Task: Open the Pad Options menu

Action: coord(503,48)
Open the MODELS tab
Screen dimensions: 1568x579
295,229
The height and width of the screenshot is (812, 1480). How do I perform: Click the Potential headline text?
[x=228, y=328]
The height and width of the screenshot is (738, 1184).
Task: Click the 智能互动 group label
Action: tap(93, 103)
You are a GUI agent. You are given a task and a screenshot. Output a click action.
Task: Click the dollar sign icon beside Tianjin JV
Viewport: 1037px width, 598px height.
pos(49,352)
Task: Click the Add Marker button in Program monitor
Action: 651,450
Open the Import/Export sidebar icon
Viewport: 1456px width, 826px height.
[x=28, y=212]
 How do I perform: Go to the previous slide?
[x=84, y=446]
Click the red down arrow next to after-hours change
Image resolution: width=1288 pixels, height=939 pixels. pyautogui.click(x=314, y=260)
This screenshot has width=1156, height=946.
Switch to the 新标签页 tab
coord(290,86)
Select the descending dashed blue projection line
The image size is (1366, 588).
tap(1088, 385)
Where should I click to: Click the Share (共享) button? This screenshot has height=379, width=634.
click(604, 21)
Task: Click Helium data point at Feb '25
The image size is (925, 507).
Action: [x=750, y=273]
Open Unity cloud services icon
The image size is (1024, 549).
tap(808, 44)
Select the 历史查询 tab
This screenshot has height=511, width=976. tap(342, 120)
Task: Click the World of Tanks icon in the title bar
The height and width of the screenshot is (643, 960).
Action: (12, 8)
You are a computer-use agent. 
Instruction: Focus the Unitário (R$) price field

Instructions to follow => Retype each entry exactly, missing none.

Expected answer =>
Task: Open the Pad Options menu

Action: coord(503,48)
Open the MODELS tab
Screen dimensions: 1568x579
295,229
The height and width of the screenshot is (812, 1480). How do I perform: Click the Potential headline text?
[x=228, y=328]
The height and width of the screenshot is (738, 1184).
Task: Click the 智能互动 group label
Action: tap(93, 103)
You are a GUI agent. You are given a task and a screenshot. Output a click action.
Task: Click the dollar sign icon beside Tianjin JV
Viewport: 1037px width, 598px height.
pos(49,352)
Task: Click the Add Marker button in Program monitor
Action: 651,450
Open the Import/Export sidebar icon
Viewport: 1456px width, 826px height.
[x=28, y=212]
 How do I perform: Go to the previous slide?
[x=84, y=446]
Click the red down arrow next to after-hours change
Image resolution: width=1288 pixels, height=939 pixels. pyautogui.click(x=314, y=260)
This screenshot has width=1156, height=946.
Switch to the 新标签页 tab
coord(290,86)
Select the descending dashed blue projection line
The image size is (1366, 588).
tap(1088, 385)
Where should I click to: Click the Share (共享) button? This screenshot has height=379, width=634.
click(604, 21)
Task: Click Helium data point at Feb '25
The image size is (925, 507).
Action: [x=750, y=273]
Open Unity cloud services icon
The image size is (1024, 549).
tap(808, 44)
Select the 历史查询 tab
This screenshot has height=511, width=976. tap(342, 120)
Task: Click the World of Tanks icon in the title bar
The height and width of the screenshot is (643, 960).
Action: (12, 8)
You are a computer-use agent. 
Instruction: Focus the Unitário (R$) price field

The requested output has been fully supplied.